The London of Handel's era must have been a fascinating place; obviously in this book the facets of it that are thrown into focus are those that impinged most on Handel's career. This means the goings-on in the Hanoverian royal family, whose commissions for coronation odes, wedding marches and other celebratory music, not to mention a regular pension, provided much of his bread and butter, and the progress of the English musical world in his time. The resentment against the fact that opera was sung in Italian was clearly remarkably bitter, given that the practice then was, at what must have been considerable expense, to provide libretti in both English and Italian for the audience so that they could follow the plot. In fact, they probably understood more than I ever did in my opera-going days, for I could seldom make out what the Operatic Voice was saying even when it did speak English.

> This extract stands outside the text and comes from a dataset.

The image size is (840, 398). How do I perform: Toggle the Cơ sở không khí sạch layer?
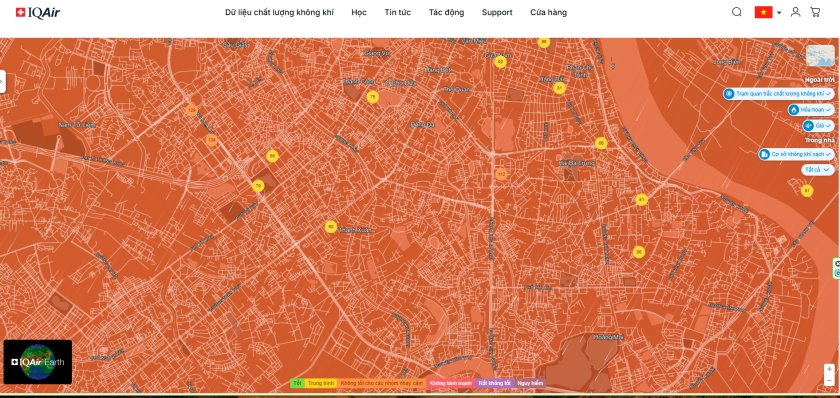[x=796, y=154]
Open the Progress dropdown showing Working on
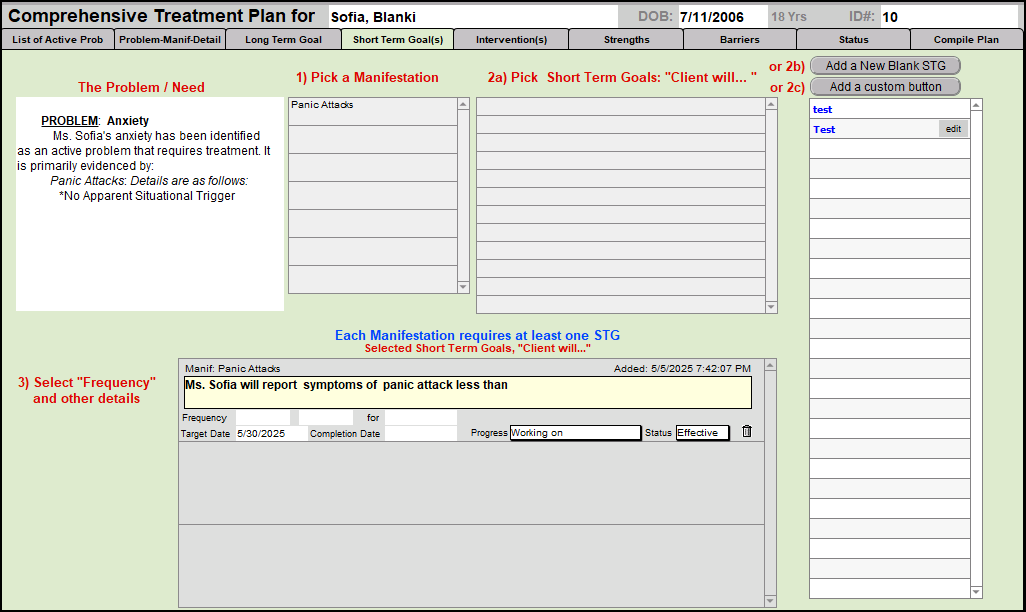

Though Handel's character in itself may not be the main focus, it comes across as well via his working life as by any other means: gruff, plain-spoken, kind, but above all absolutely driven when it came to his music. The man's work rate and output were phenomenal; his singers and musicians must have been exhausted by the end of each season but he seems to have been able to keep up this rate with no loss of quality.
This biography may not be so rich in anecdote as some of Handel that I have read, but two which, because of their musical connections, do make it in are unforgettable. One concerns the triumphant first performance of Messiah in Dublin, which was nearly hindered when the Dean of St Patrick's, whose singers were to take part, suddenly objected. This Dean was none other than Jonathan Swift, already showing signs of the dementia that would soon kill him. Luckily the Chapter had noticed the signs too, and quietly shelved his orders.
The second is the work Handel was engaged on when his sight finally failed: Jephtha, with its airs "Welcome as the cheerful light", "Therefore, tomorrow's dawn" and the one during which he laid down his pen, with a note that he was unable to go on due to his weakening eyes; "How dark, O Lord, are thy decrees, all hid from mortal sight".